Exercise objective: Exact copies are required of the lines from the line containing "Home [menuitem] (56, 130)" through the final line of the listing, both included, and of no other lines.

Available data:
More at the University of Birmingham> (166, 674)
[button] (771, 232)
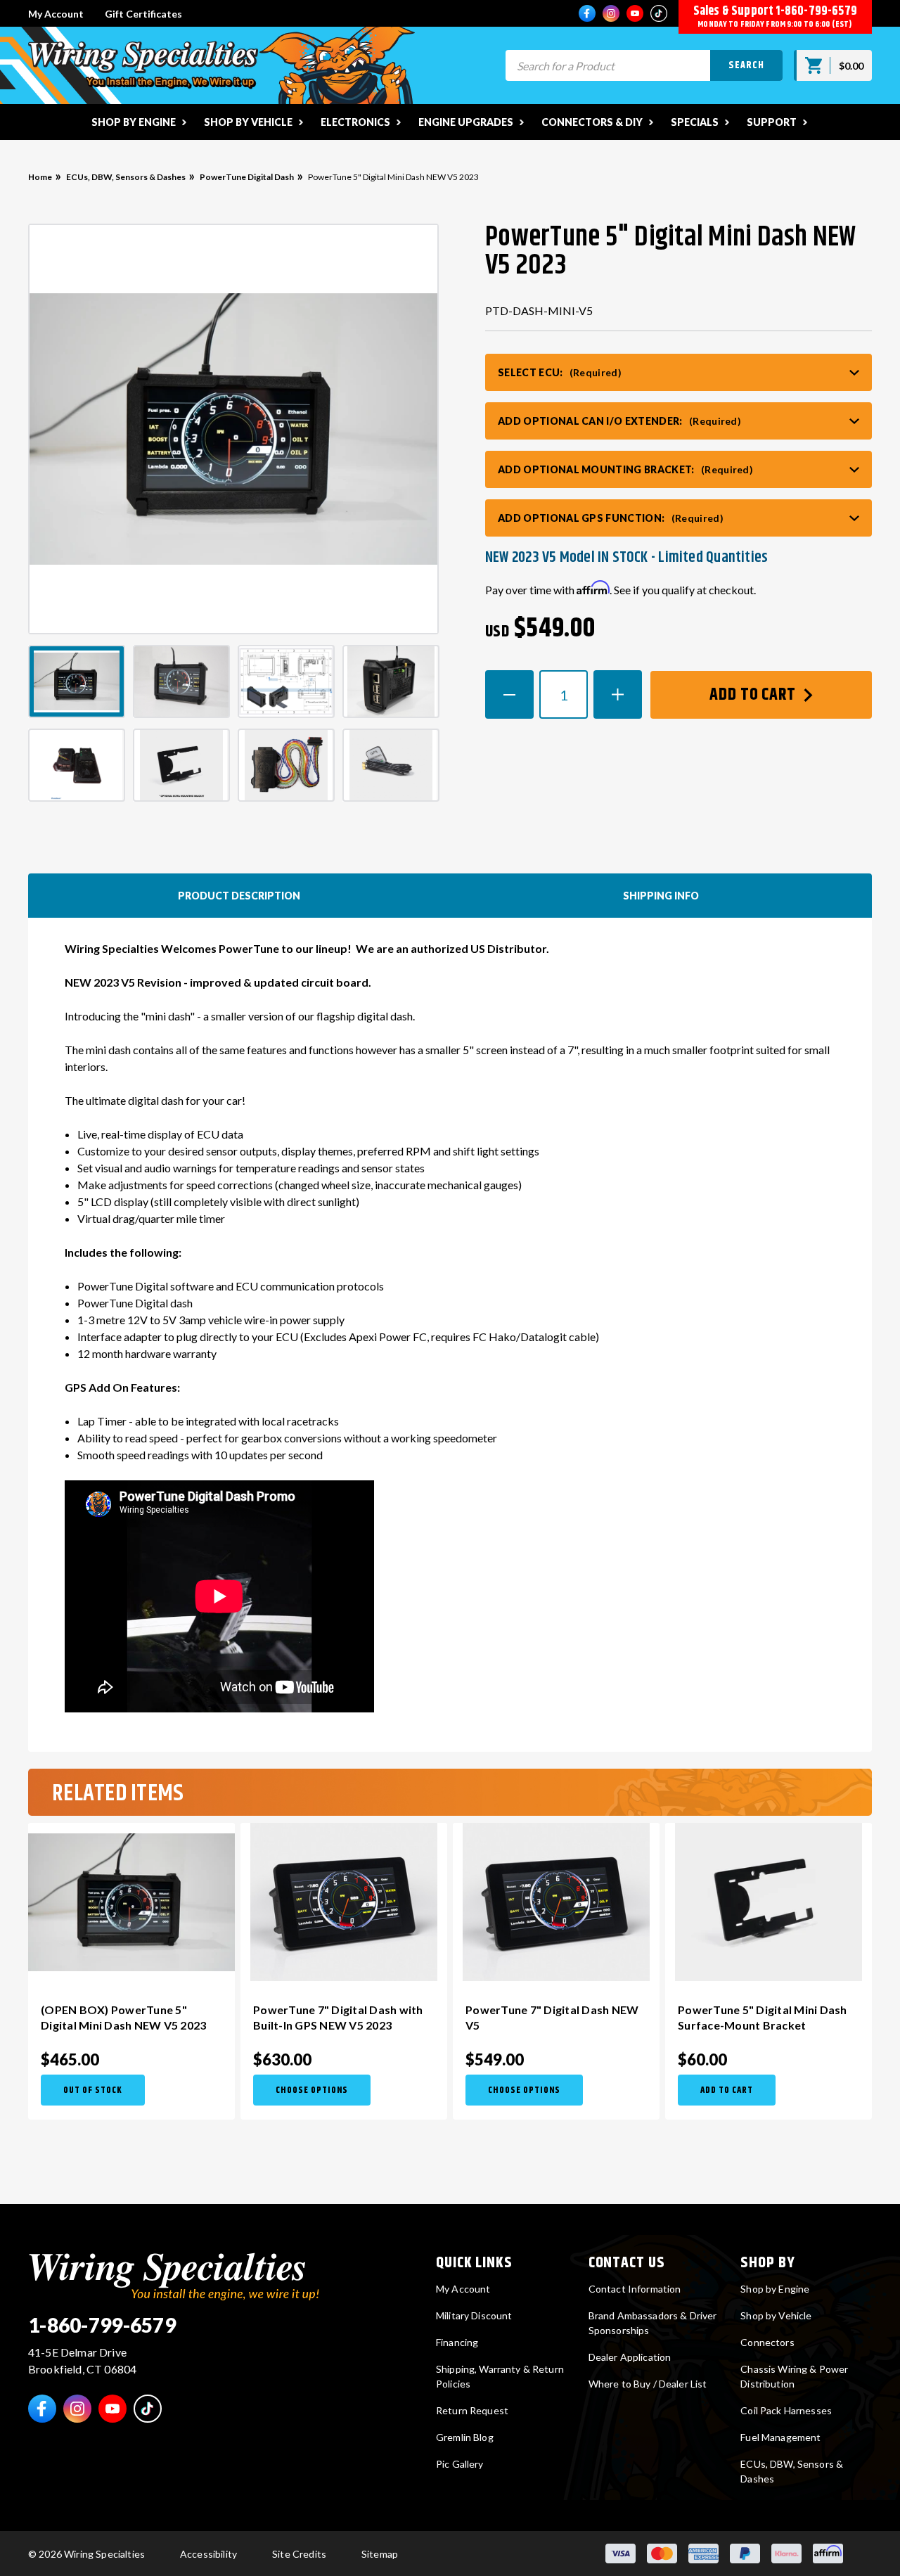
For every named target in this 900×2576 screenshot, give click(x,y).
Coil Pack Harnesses (786, 2410)
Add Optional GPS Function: (611, 518)
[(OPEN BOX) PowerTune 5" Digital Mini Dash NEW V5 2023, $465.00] (131, 1902)
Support (772, 122)
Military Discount (474, 2315)
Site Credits (299, 2554)
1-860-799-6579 (816, 11)
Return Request (472, 2410)
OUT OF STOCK (92, 2090)
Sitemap (379, 2554)
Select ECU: (560, 372)
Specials (695, 122)
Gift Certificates (143, 14)
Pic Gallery (460, 2464)
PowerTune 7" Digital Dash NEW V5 (551, 2017)
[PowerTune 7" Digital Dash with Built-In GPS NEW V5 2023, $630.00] (343, 1902)
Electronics (355, 122)
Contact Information (635, 2289)
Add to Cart (754, 694)
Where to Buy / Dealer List (648, 2384)
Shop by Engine (133, 122)
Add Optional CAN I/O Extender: (619, 421)
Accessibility (208, 2554)
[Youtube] (634, 13)
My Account (56, 14)
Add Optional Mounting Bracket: (625, 469)
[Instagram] (611, 13)
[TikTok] (658, 13)
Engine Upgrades (465, 122)
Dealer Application (630, 2357)
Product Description (239, 896)
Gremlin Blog (465, 2437)
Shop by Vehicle (248, 122)
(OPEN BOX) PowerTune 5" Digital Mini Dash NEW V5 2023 (123, 2017)
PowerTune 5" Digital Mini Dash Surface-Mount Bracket (762, 2017)
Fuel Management (780, 2437)
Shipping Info (661, 896)
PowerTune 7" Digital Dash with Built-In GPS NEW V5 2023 (338, 2017)
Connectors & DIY (592, 122)
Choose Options (312, 2090)
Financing (457, 2342)
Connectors (767, 2342)
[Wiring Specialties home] (174, 2274)
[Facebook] (587, 13)
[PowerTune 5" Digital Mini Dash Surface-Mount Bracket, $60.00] (768, 1902)
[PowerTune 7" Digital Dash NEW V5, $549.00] (556, 1902)
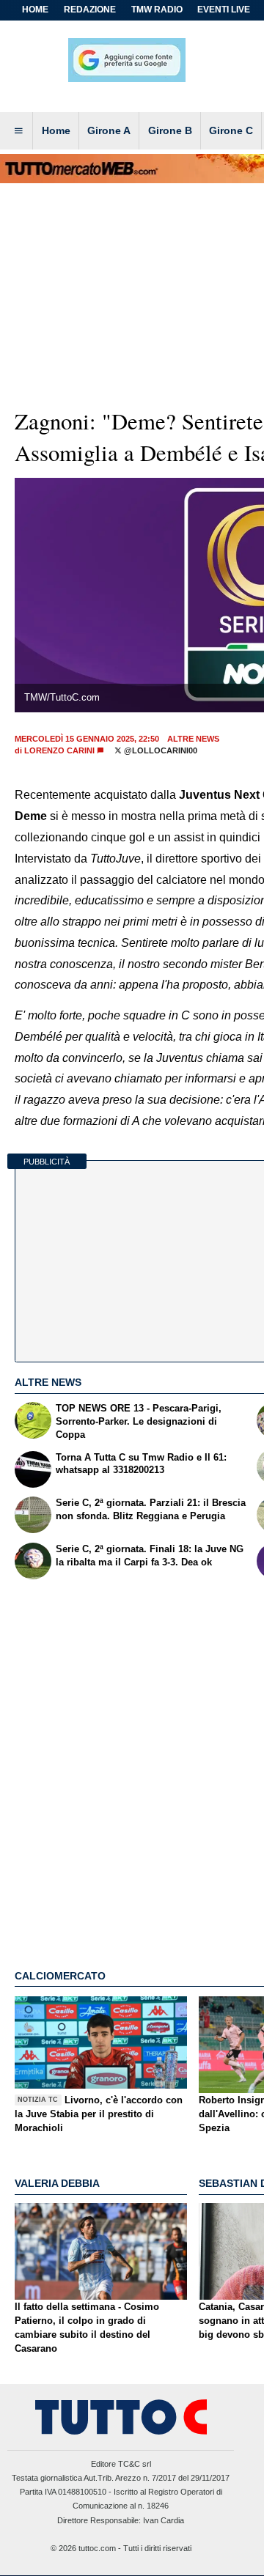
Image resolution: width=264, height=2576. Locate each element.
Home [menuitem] (56, 130)
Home (35, 9)
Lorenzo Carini (59, 750)
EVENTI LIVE (223, 9)
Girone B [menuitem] (170, 130)
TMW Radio (157, 9)
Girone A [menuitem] (109, 130)
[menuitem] (18, 131)
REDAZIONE (90, 9)
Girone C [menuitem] (231, 130)
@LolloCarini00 (159, 750)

Response to this task:
Home [menuitem] (56, 130)
Home (35, 9)
Lorenzo Carini (59, 750)
EVENTI LIVE (223, 9)
Girone B [menuitem] (170, 130)
TMW Radio (157, 9)
Girone A [menuitem] (109, 130)
[menuitem] (18, 131)
REDAZIONE (90, 9)
Girone C [menuitem] (231, 130)
@LolloCarini00 (159, 750)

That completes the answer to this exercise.